OBJECTIVE >>
Reproduce the records below line for line, without changing anything.

GIVEN DATA >>
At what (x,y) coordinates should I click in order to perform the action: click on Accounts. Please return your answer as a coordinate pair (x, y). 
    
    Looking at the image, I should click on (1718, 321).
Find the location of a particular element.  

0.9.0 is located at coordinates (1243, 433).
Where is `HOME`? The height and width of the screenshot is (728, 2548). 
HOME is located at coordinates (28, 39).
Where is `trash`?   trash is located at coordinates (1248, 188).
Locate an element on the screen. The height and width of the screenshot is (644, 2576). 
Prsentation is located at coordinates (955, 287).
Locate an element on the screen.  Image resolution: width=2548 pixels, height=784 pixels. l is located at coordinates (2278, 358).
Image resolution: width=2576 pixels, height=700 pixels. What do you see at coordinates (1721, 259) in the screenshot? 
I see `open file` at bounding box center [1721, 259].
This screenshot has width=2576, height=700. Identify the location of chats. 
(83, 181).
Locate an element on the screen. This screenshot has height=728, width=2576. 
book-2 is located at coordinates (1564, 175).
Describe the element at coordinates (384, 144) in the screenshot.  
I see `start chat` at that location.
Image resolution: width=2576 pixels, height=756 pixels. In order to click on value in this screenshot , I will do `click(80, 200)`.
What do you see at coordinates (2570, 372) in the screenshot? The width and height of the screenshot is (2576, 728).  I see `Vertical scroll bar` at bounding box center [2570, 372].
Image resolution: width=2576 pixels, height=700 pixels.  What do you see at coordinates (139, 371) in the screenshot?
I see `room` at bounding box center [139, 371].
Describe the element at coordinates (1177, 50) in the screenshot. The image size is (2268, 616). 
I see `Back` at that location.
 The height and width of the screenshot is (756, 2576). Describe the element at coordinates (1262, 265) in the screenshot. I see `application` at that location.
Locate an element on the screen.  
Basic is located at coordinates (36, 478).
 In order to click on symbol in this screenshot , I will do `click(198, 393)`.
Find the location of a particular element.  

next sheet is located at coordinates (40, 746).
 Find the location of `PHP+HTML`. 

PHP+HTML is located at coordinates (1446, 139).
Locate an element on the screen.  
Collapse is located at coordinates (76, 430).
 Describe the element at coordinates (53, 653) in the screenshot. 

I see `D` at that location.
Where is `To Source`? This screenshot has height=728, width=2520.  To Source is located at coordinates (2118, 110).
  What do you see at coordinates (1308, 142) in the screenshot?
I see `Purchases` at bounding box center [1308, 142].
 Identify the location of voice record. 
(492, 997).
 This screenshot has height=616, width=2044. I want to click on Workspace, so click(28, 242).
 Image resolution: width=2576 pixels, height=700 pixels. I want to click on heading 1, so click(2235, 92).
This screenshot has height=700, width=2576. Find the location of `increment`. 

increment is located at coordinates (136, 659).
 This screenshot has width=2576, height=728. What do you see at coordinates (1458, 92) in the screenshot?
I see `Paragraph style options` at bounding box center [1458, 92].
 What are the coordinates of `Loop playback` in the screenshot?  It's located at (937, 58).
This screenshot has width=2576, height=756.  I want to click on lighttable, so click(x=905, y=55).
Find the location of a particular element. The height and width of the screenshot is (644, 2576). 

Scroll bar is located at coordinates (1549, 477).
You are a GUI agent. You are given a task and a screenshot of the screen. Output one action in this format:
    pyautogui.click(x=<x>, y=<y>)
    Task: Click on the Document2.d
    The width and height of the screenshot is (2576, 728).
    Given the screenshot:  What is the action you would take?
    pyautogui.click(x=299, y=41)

RESPONSE TO THIS TASK >>
At what (x,y) coordinates should I click in order to perform the action: click on Accounts. Please return your answer as a coordinate pair (x, y). 
    
    Looking at the image, I should click on (1718, 321).
Find the location of a particular element.  

0.9.0 is located at coordinates (1243, 433).
Where is `HOME`? The height and width of the screenshot is (728, 2548). 
HOME is located at coordinates (28, 39).
Where is `trash`?   trash is located at coordinates (1248, 188).
Locate an element on the screen. The height and width of the screenshot is (644, 2576). 
Prsentation is located at coordinates (955, 287).
Locate an element on the screen.  Image resolution: width=2548 pixels, height=784 pixels. l is located at coordinates (2278, 358).
Image resolution: width=2576 pixels, height=700 pixels. What do you see at coordinates (1721, 259) in the screenshot? 
I see `open file` at bounding box center [1721, 259].
This screenshot has width=2576, height=700. Identify the location of chats. 
(83, 181).
Locate an element on the screen. This screenshot has height=728, width=2576. 
book-2 is located at coordinates (1564, 175).
Describe the element at coordinates (384, 144) in the screenshot.  
I see `start chat` at that location.
Image resolution: width=2576 pixels, height=756 pixels. In order to click on value in this screenshot , I will do `click(80, 200)`.
What do you see at coordinates (2570, 372) in the screenshot? The width and height of the screenshot is (2576, 728).  I see `Vertical scroll bar` at bounding box center [2570, 372].
Image resolution: width=2576 pixels, height=700 pixels.  What do you see at coordinates (139, 371) in the screenshot?
I see `room` at bounding box center [139, 371].
Describe the element at coordinates (1177, 50) in the screenshot. The image size is (2268, 616). 
I see `Back` at that location.
 The height and width of the screenshot is (756, 2576). Describe the element at coordinates (1262, 265) in the screenshot. I see `application` at that location.
Locate an element on the screen.  
Basic is located at coordinates (36, 478).
 In order to click on symbol in this screenshot , I will do `click(198, 393)`.
Find the location of a particular element.  

next sheet is located at coordinates (40, 746).
 Find the location of `PHP+HTML`. 

PHP+HTML is located at coordinates (1446, 139).
Locate an element on the screen.  
Collapse is located at coordinates (76, 430).
 Describe the element at coordinates (53, 653) in the screenshot. 

I see `D` at that location.
Where is `To Source`? This screenshot has height=728, width=2520.  To Source is located at coordinates (2118, 110).
  What do you see at coordinates (1308, 142) in the screenshot?
I see `Purchases` at bounding box center [1308, 142].
 Identify the location of voice record. 
(492, 997).
 This screenshot has height=616, width=2044. I want to click on Workspace, so click(28, 242).
 Image resolution: width=2576 pixels, height=700 pixels. I want to click on heading 1, so click(2235, 92).
This screenshot has height=700, width=2576. Find the location of `increment`. 

increment is located at coordinates (136, 659).
 This screenshot has width=2576, height=728. What do you see at coordinates (1458, 92) in the screenshot?
I see `Paragraph style options` at bounding box center [1458, 92].
 What are the coordinates of `Loop playback` in the screenshot?  It's located at (937, 58).
This screenshot has width=2576, height=756.  I want to click on lighttable, so click(x=905, y=55).
Find the location of a particular element. The height and width of the screenshot is (644, 2576). 

Scroll bar is located at coordinates (1549, 477).
You are a GUI agent. You are given a task and a screenshot of the screen. Output one action in this format:
    pyautogui.click(x=<x>, y=<y>)
    Task: Click on the Document2.d
    The width and height of the screenshot is (2576, 728).
    Given the screenshot:  What is the action you would take?
    pyautogui.click(x=299, y=41)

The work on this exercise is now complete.